== DATASET ENTRIES ==

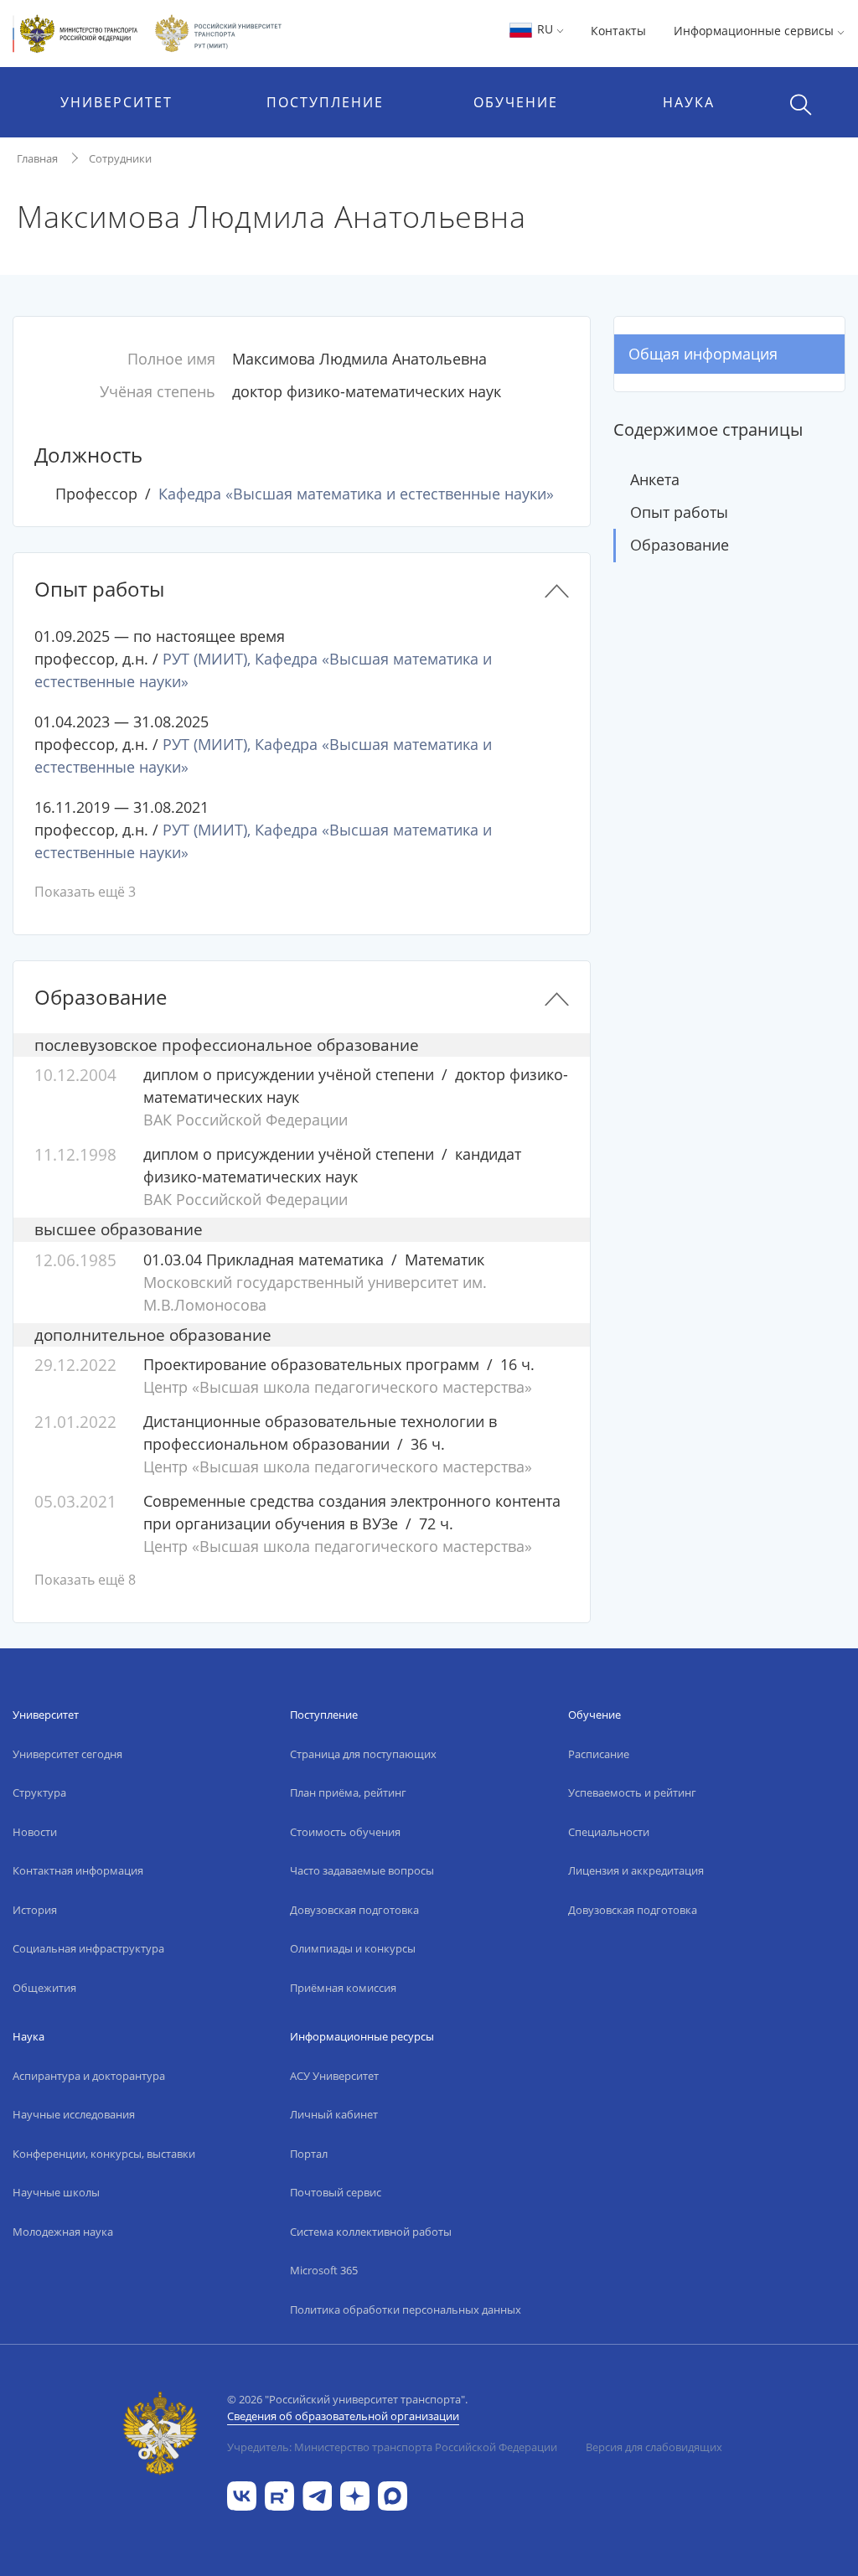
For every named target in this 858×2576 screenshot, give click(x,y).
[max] (392, 2494)
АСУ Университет (334, 2075)
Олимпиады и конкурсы (353, 1948)
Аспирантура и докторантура (89, 2075)
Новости (35, 1831)
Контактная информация (78, 1870)
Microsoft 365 (324, 2270)
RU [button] (545, 29)
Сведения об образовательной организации (343, 2415)
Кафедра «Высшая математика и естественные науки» (356, 494)
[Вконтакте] (241, 2494)
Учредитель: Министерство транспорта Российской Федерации (392, 2446)
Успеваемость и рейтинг (632, 1792)
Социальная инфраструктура (88, 1948)
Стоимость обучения (345, 1831)
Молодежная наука (63, 2231)
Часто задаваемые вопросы (362, 1870)
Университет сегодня (67, 1753)
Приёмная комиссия (343, 1987)
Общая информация (703, 354)
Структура (39, 1792)
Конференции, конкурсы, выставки (104, 2153)
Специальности (608, 1831)
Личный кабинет (334, 2114)
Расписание (598, 1753)
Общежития (44, 1987)
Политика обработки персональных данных (405, 2309)
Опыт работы (679, 512)
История (35, 1909)
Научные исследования (74, 2114)
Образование (679, 545)
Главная (37, 158)
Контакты (618, 31)
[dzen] (355, 2494)
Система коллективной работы (371, 2231)
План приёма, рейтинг (348, 1792)
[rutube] (279, 2494)
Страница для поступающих (363, 1753)
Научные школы (56, 2192)
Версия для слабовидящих (654, 2446)
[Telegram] (317, 2494)
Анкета (655, 479)
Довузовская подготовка (354, 1909)
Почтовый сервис (335, 2192)
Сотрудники (120, 158)
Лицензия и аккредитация (636, 1870)
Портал (309, 2153)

===

Exactly the lines from the one holding "Структура (39, 1792)" to the final line of the listing, both included, must make up the answer.

Структура (39, 1792)
Конференции, конкурсы, выставки (104, 2153)
Специальности (608, 1831)
Личный кабинет (334, 2114)
Расписание (598, 1753)
Общежития (44, 1987)
Политика обработки персональных данных (405, 2309)
Опыт работы (679, 512)
История (35, 1909)
Научные исследования (74, 2114)
Образование (679, 545)
Главная (37, 158)
Контакты (618, 31)
[dzen] (355, 2494)
Система коллективной работы (371, 2231)
План приёма, рейтинг (348, 1792)
[rutube] (279, 2494)
Страница для поступающих (363, 1753)
Научные школы (56, 2192)
Версия для слабовидящих (654, 2446)
[Telegram] (317, 2494)
Анкета (655, 479)
Довузовская подготовка (354, 1909)
Почтовый сервис (335, 2192)
Сотрудники (120, 158)
Лицензия и аккредитация (636, 1870)
Портал (309, 2153)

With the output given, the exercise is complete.